Mr Johnson paused his speech for several moments as he flicked through his papers, appearing to have lost track of where he was speaking.
He began again by describing the UK’s role as a ‘tech unicorn’, arguing that wider “dispersal” of this industry was wanted, but that “there are limits as to what the Government can do”.
He argued that “Government cannot fix everything and Government should sometimes get out of your hair,” and said that lower taxation was part of this.
He also went on to say that: “Yesterday I went, as we all must, to Peppa Pig World… I love it. Peppa Pig World is very much my kind of place: it has very safe streets, discipline in schools.”
Adding that: “no Whitehall civil servant would conceivably come up with Peppa”.
He seemed to channel the idea of the cartoon animal as a symbol of so-called global Britain and “UK creativity”, explaining: “Who would have believed that a pig that looks like a hairdryer or possibly a Picasso-like hairdryer, a pig that was rejected by the BBC, would now be exported to 180 countries, with theme parks both in America and China?”
In response to a question at the end of the speech, he re-emphasised his claims regarding tax, saying that: “If you ask me if the Chancellor wants to go further and reduce tax burdens on consumers and businesses yes of course he does, but we have just been through a pandemic that has just cost hundreds of millions of pounds,” adding that ” you have got to do it [lower taxes] in a sustainable way” and that the government planned to “get to it”.

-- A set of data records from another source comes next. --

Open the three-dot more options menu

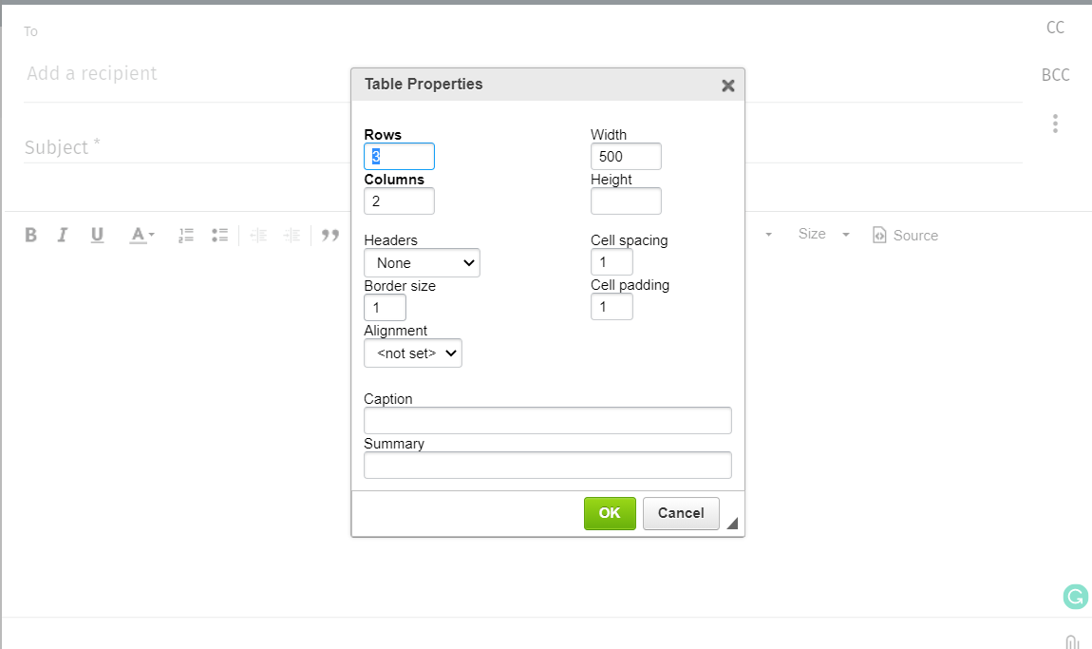pos(1055,124)
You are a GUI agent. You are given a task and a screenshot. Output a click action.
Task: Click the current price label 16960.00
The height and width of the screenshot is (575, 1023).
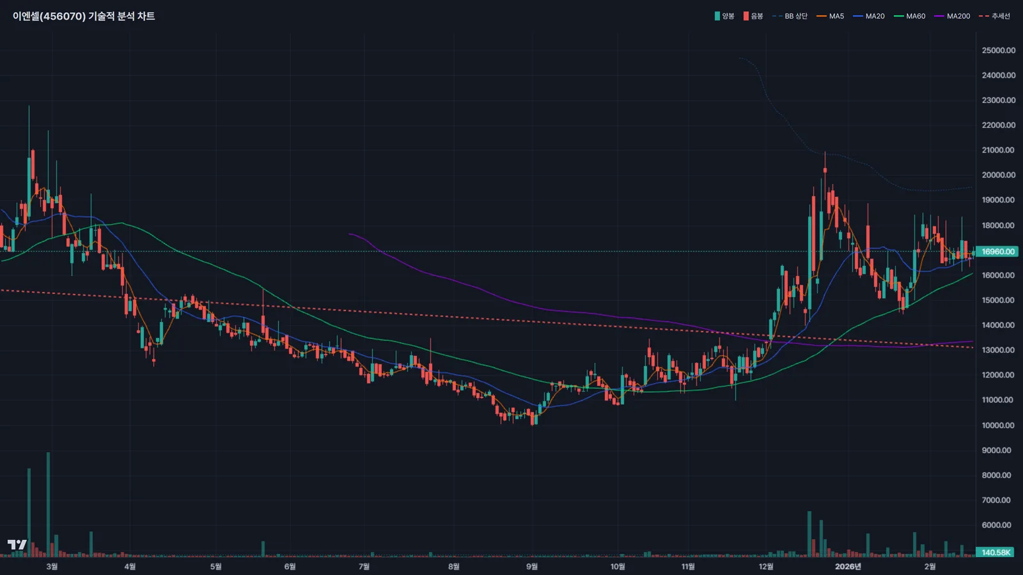click(998, 252)
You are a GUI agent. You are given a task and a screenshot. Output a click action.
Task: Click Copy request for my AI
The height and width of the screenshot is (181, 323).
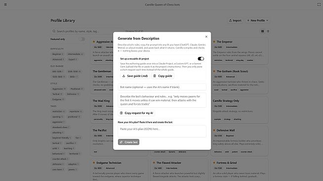(x=136, y=113)
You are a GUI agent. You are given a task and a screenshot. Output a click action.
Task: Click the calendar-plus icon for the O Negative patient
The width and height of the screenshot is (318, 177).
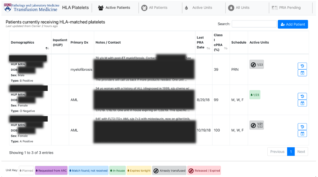[x=302, y=103]
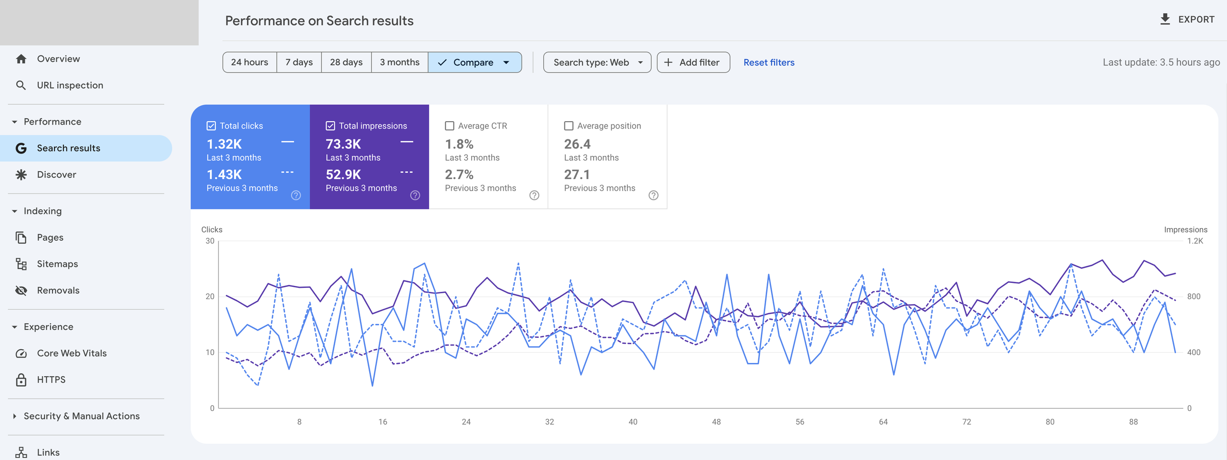Uncheck the Total clicks checkbox
The width and height of the screenshot is (1227, 460).
point(211,126)
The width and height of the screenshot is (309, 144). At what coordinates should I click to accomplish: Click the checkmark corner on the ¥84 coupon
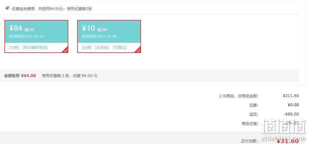pos(65,50)
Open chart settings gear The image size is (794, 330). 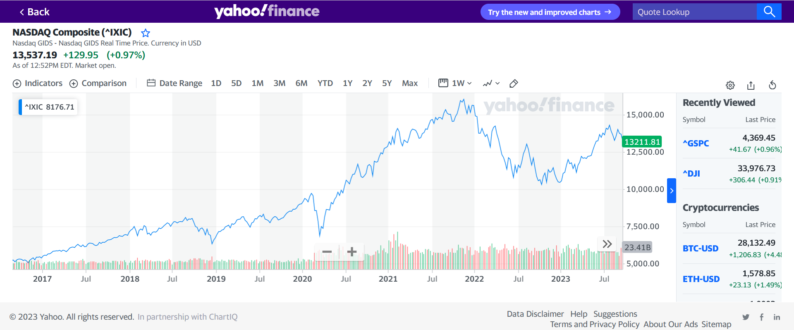pos(730,85)
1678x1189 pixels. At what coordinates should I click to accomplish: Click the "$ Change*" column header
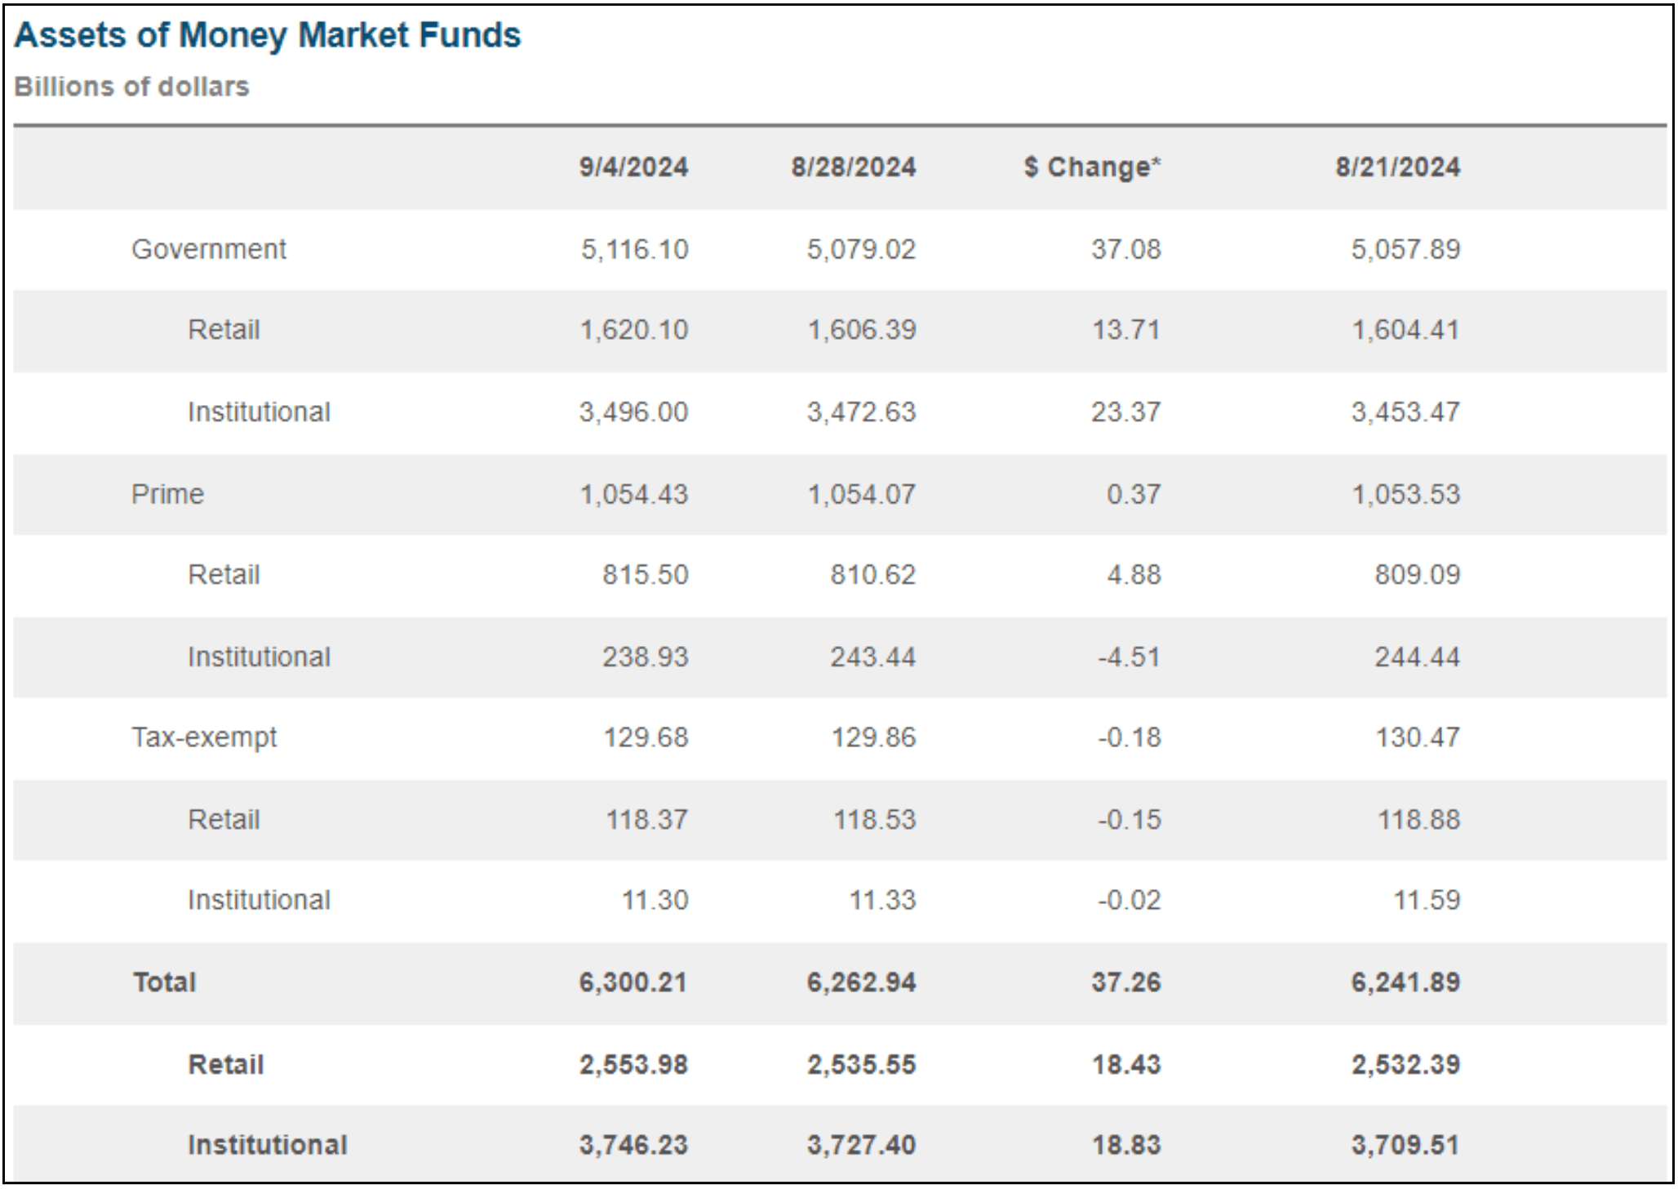coord(1092,167)
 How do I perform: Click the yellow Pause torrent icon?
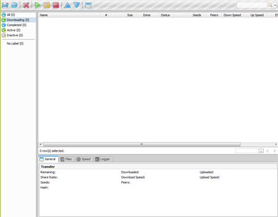(47, 5)
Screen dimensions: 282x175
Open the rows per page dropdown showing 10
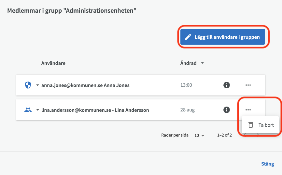point(200,135)
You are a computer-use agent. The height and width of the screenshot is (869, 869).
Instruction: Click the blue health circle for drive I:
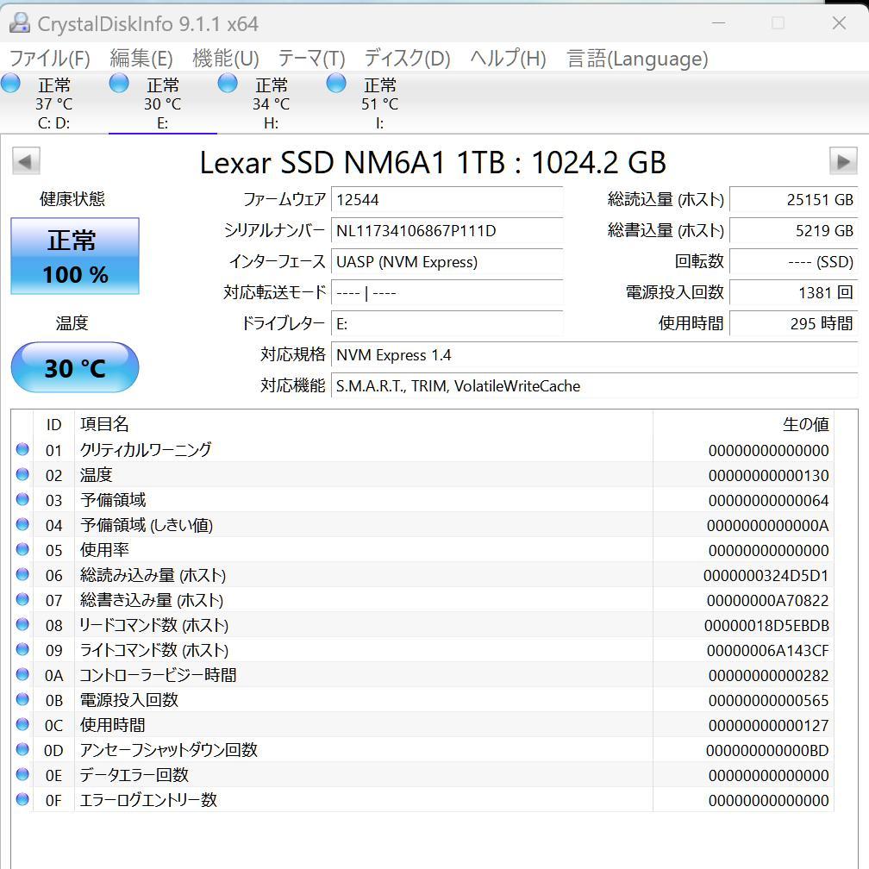335,83
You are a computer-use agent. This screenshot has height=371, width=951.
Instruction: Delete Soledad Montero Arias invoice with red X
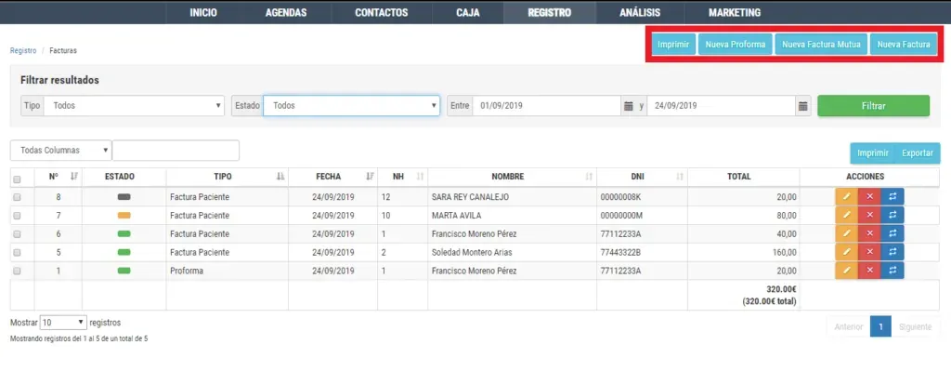[869, 252]
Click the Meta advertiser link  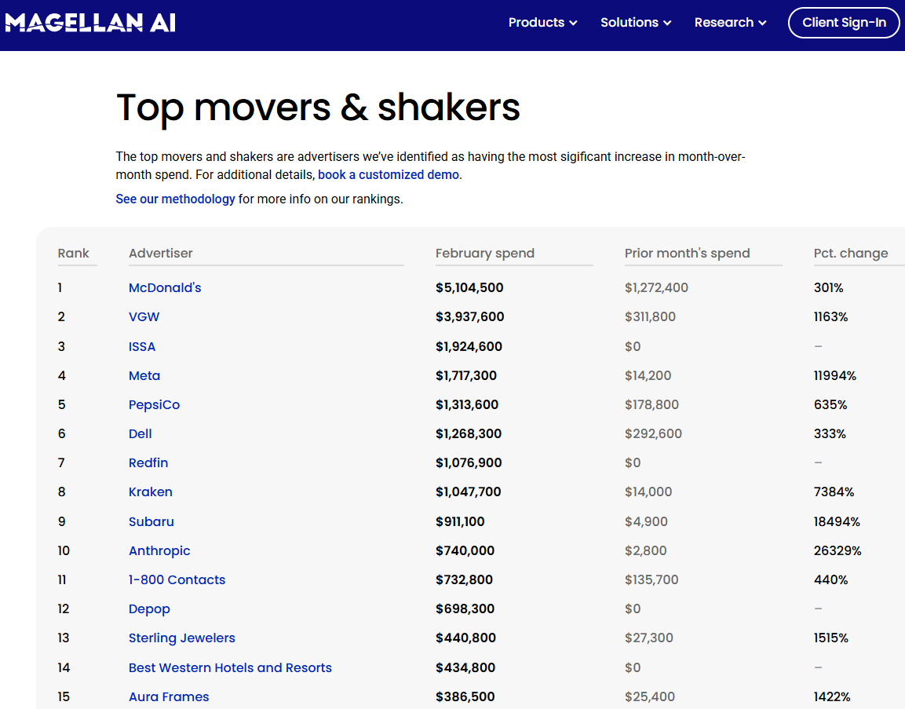(144, 376)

Johnson also defended the government’s downscaled plans for better rail links across the North and the Midlands, saying that media commentary on the issue has been “missing the point”.
“There is a lesson in what happens when you tell the British people you are investing £96bn… some of the coverage was missing the point, let me put it like that,” he argued.
“To think that you always have to dig huge new trenches through virgin countryside and villages and housing estates. If we had done Crossrail like that…”
The CBI’s Director-General told BBC Radio 4’s Today programme earlier today that regional bosses are “disappointed” and “upset” with the decision to scrap the leg of HS2 set to be constructed between the Midlands and Leeds, along with the minimisation of the Northern Powerhouse Rail link plans.